• On arrête un guérisseur inoffensif (Le Petit bleu de Paris, 8 avril 1927)

    On arrête un guérisseur inoffensif (Le Petit bleu de Paris, 8 avril 1927)TROP DE ZELE

    ON ARRÊTE
    un guérisseur inoffensif

        Mais mieux vaudrait coffrer les assassins, les cambrioleurs et les empoisonneurs publics.

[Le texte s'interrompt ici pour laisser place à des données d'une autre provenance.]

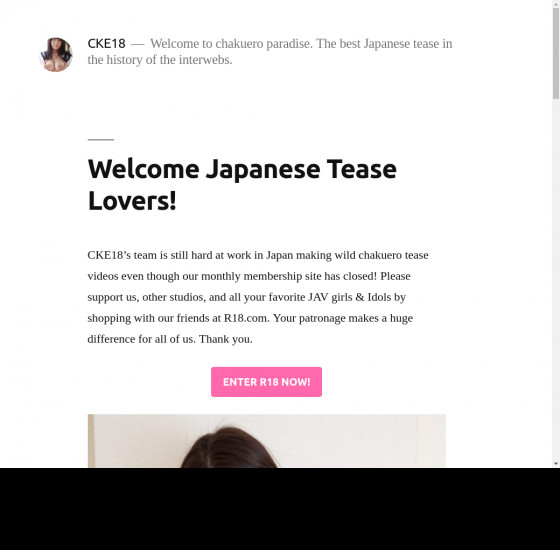The width and height of the screenshot is (560, 550).
Task: Click the short divider line above the heading
Action: click(x=101, y=140)
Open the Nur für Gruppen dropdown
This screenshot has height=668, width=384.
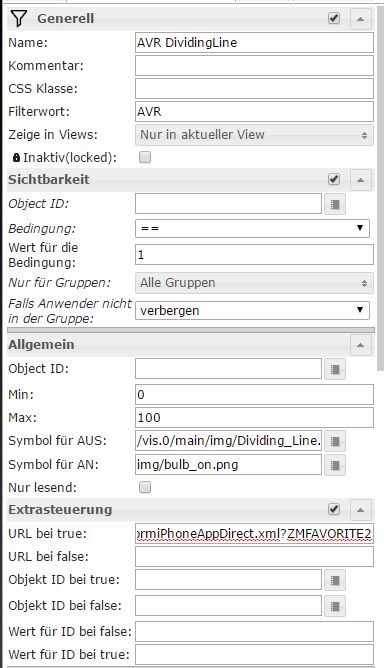tap(254, 283)
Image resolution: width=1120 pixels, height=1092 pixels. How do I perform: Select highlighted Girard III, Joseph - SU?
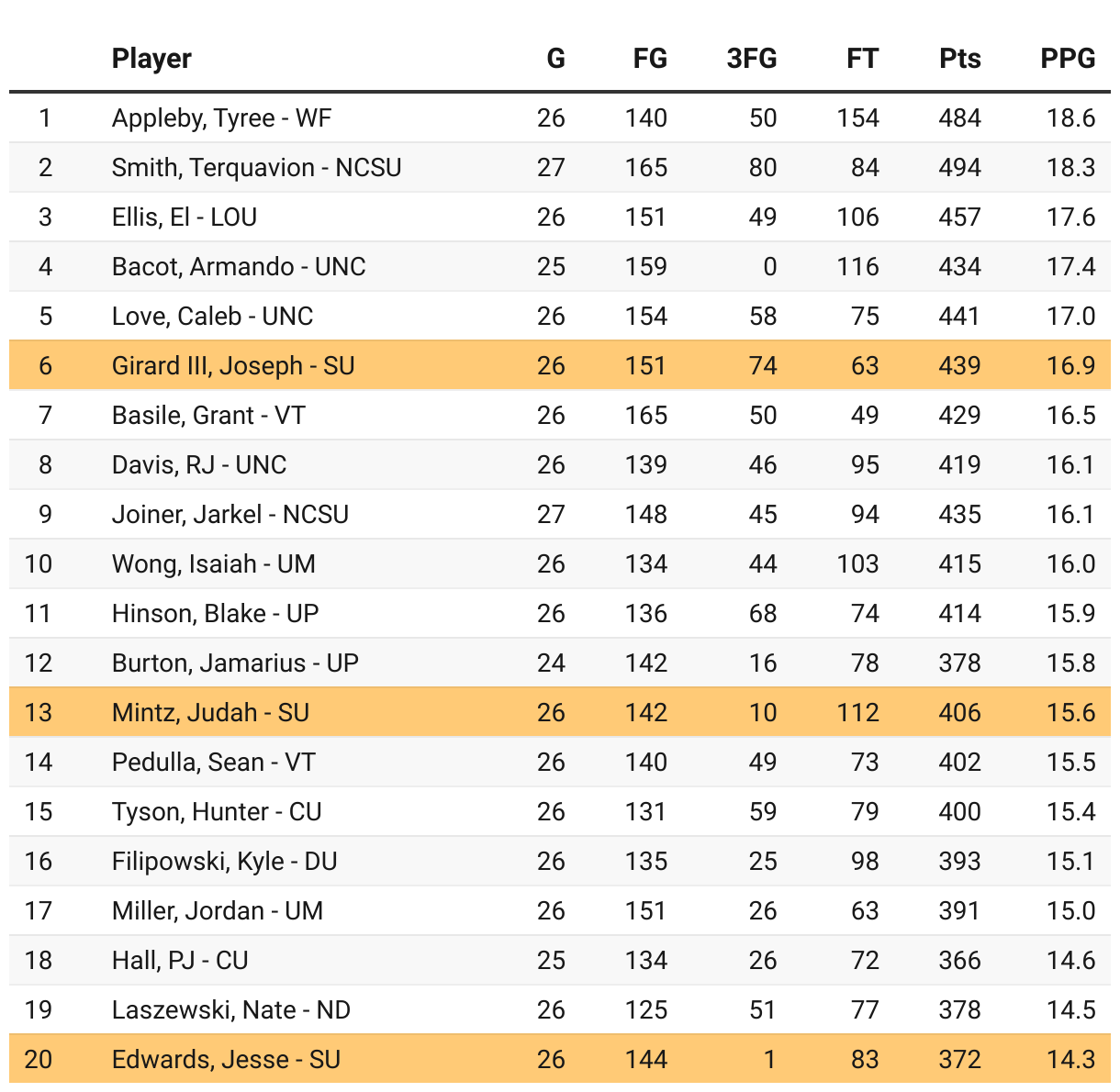(x=233, y=366)
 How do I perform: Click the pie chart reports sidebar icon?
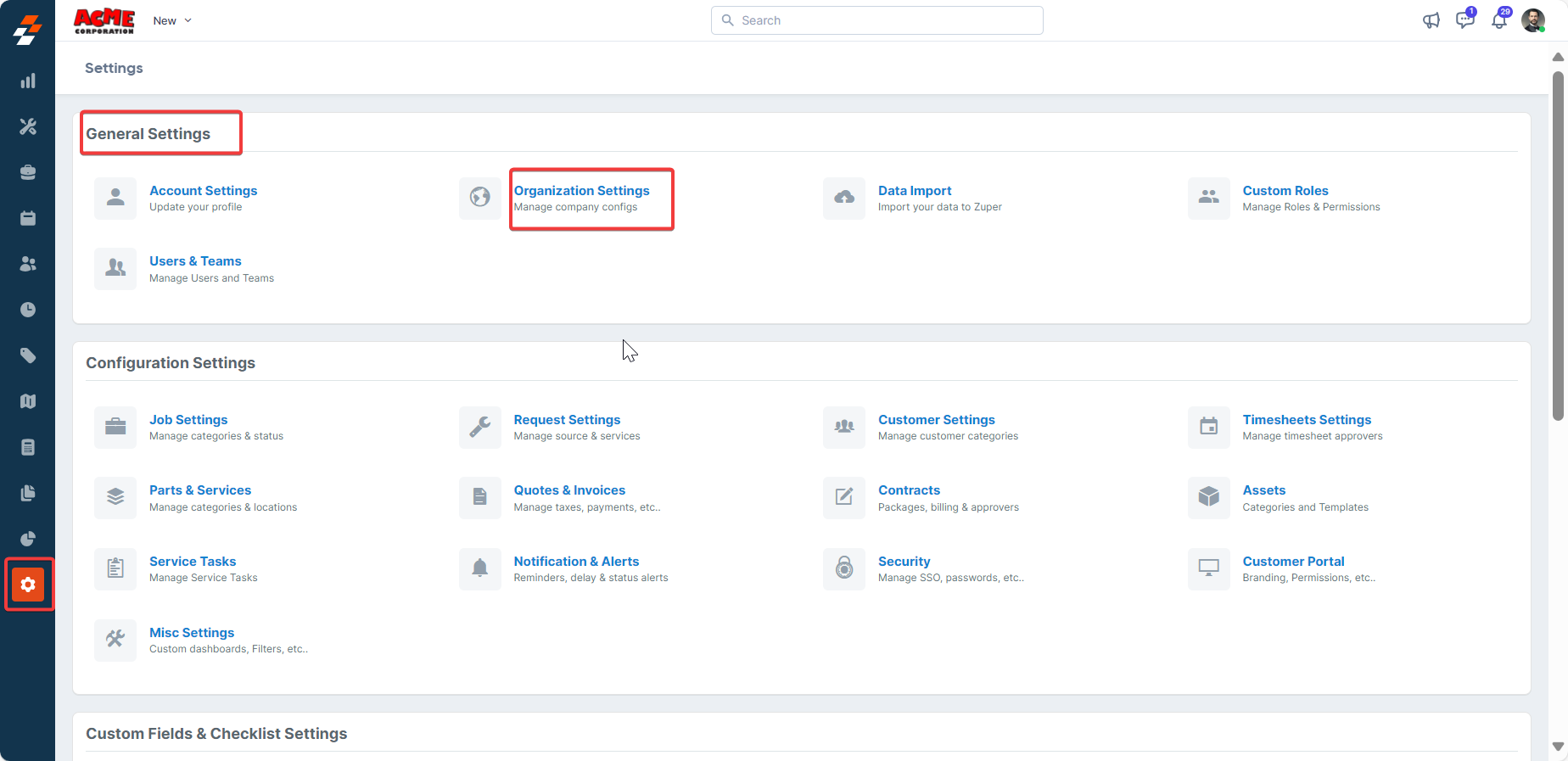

        Il est entendu qu'il faut défendre la santé publique contre les marchands d'orviétan qui vendent, sous forme de poudres, de cachets ou de flacons, sans diplômes et contre espèces sonnantes, des drogues sans valeur, quand elles ne sont pas nocives pour ceux qui les emploient.
        Mais pourquoi, diable, arrêter ce paysan des environs de Metz qui, d'aubergiste, était devenu antoiniste zélé, puis guérisseur des maladies du corps humain par la foi et l'amour de Dieu ? Le père Wagner, comme on l'appelait, en plus de ses fonctions d'hôtelier villageois, avait rang d'évêque du culte antoiniste. A ce titre, il faisait des miracles, c'est-à-dire qu'il faisait du bien à une foule de malheureux malades par l'application de sa doctrine purement mystique.
        La foi soulève les montagnes, c'est un lieu commun. Pourquoi – à la condition que celui qui se sert de ce levier intérieur ne soit pas un filou – lui refuser le moyen de soulager des misères physiques ? Le Codex n'est pas l'alpha et l'oméga de la thérapeutique humaine et l'on conçoit très bien que certaines catégories de souffrants trouvent un soulagement à leurs maux ailleurs que dans les formules débitées avec garantie du gouvernement. C'est dans ce domaine-là qu'on peut dire que la fin justifie les moyens, l'essentiel étant qu'importe le flacon pourvu qu'on ait l'ivresse.
        Il y a au surplus assez de cambrioleurs, d'assassins, de mercantis et autres malfaiteurs publics pour que les juges s'occupent de choses utiles et ne se rendent pas ridicules en arrêtant des gens qui veulent guérir les corps, comme les âmes, en prescrivant la foi et l'amour de Dieu.
        Justement, dans cette région lorraine, il y a des bouchers empoisonneurs et des dissimulateurs de bénéfices de guerre. Les parquets locaux ne croient-ils pas que mieux vaudrait s'occuper de ces gens-là que d'un thaumaturge villageois et mystique qui, en fait de médicaments, recommandait aux malades de chercher la guérison aux sources de la vie surnaturelle ? Un tel apôtre n'est pourtant guère dangereux ni pour l'ordre public, ni pour la santé de ses concitoyens, à la différence des marchands de viande avariée et de vaches tuberculeuses. Aussi peut-on penser que ce n'est pas M. Barthou qui a donné des instructions de ce genre-là.